View from within the grounds of the Morrison Christian Academy in Taichung, a private high school for international students with high academic standards.
"Spell the word 'Duck'." This is what my younger son was asked by a teacher when he went for an interview at the Taipei branch of the Morrison schools in Taiwan. At that time he was 9 years old, and to a large extent because he was part of a family that was well-integrated into the Chinese community and had only attended Chinese schools, it was extremely difficult for him to answer this kind of question. So, despite the fact that he had been christened with the name "Morrison" at birth and held an overseas passport and his parents upheld everything that the school stood for, going there to further his education was not an option.
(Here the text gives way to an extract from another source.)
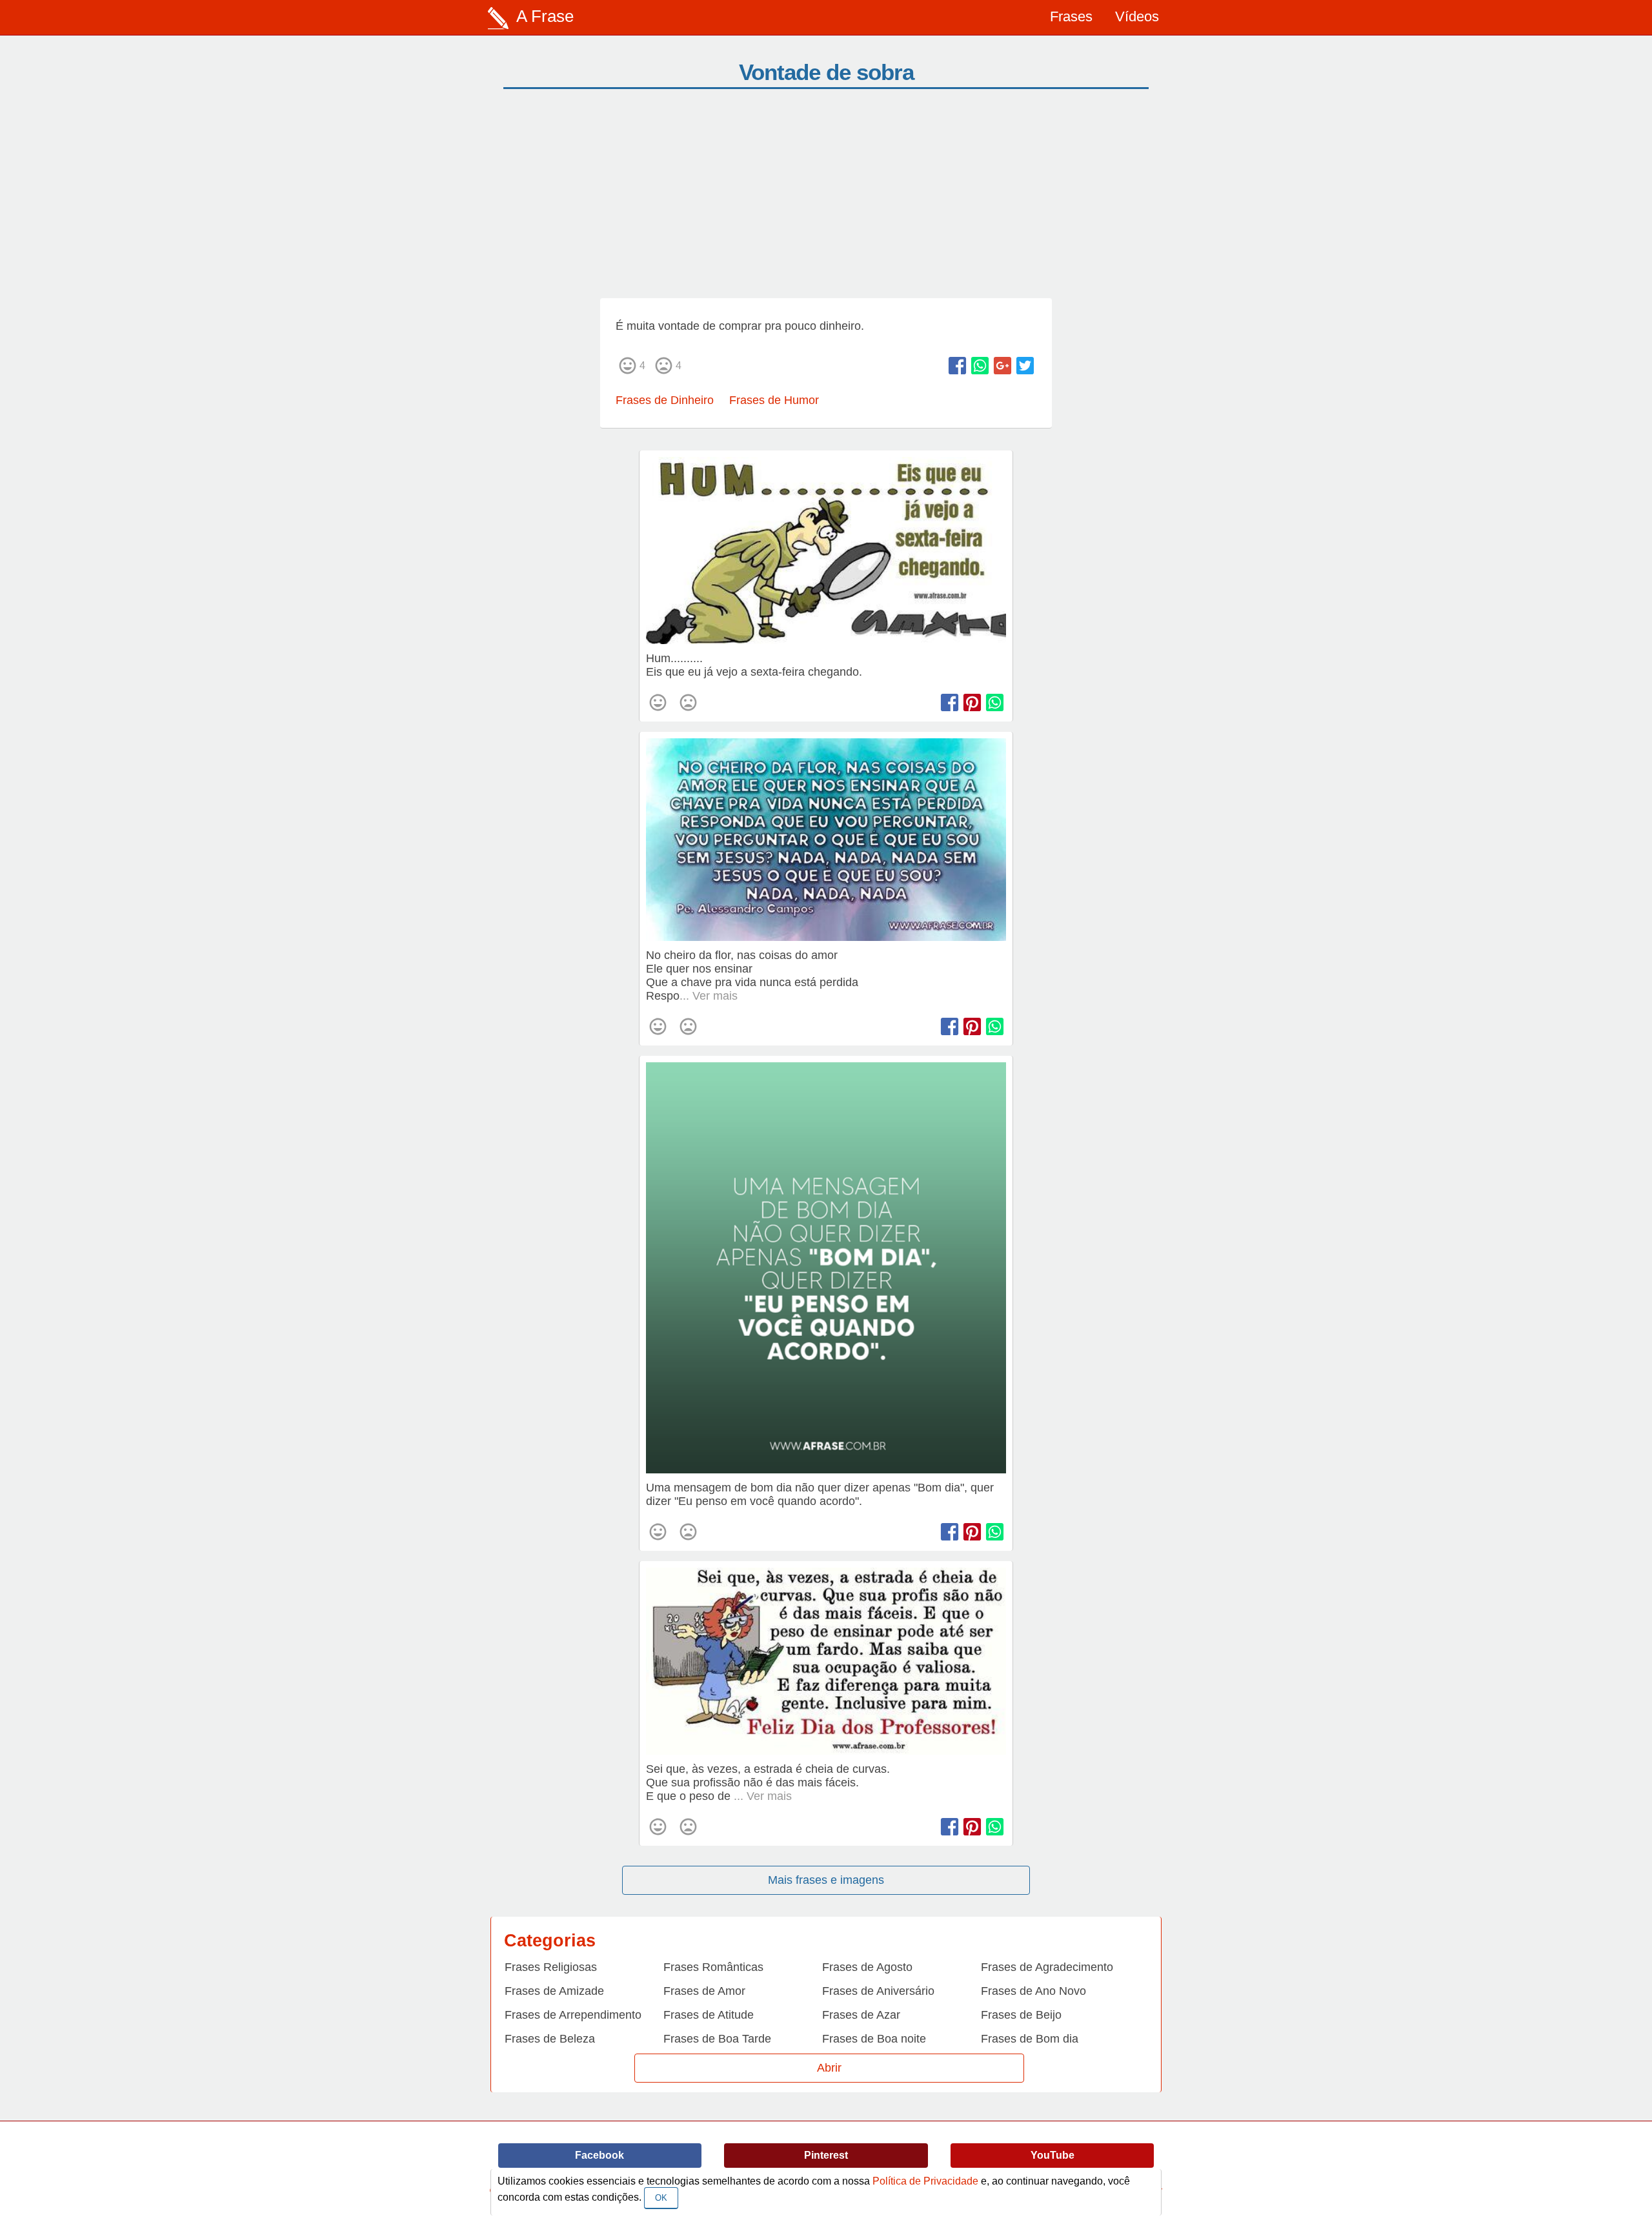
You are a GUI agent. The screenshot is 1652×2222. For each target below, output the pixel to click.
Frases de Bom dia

Now fast-forward through eight years in Hawai'i where he graduated from a Hawaiian elementary school, and attended a cooperative school before doing home school and also learned to skateboard, today Morrison gets to go to this campus in Taichung to take an AP (advanced placement) examination, as he wraps up his high-school education, having only a few "bits and pieces" to finish off after this in a few other subjects before he completely finishes around the end of this month.
While in Hawaii in some of the earlier years there was some "educational drift" in that life was very laid back and studying was definitely not cool, Morrison worked relatively hard his last two years in Hawaii and as a result got pretty decent grades. During the last year in Taiwan, during which we have moved house and he has had to adjust to two new environments in terms of making friends, he has worked really hard and very responsibly. While I cannot predict what the outcome of the exam will be, he has certainly put in a lot of effort, and I believe a bright future will await him. As a younger child in Hawai'i, the cooperative school he attended for a few years attributed the character trait of "determination" to him, and while his older brother has tended to be more laid back (but equally gifted in his own right), when Morrison wants to do something he is really determined to accomplish it, and is very disciplined in going about it. So I wish him all the best. I have not helped him with his schooling nearly as much as I should, but at least now I know he can now succeed without my assistance.
No swimming today as I am away from home. I am just realizing how nice it is living in Kaohsiung. Life there is simple and I can get on with the things I need and want to do.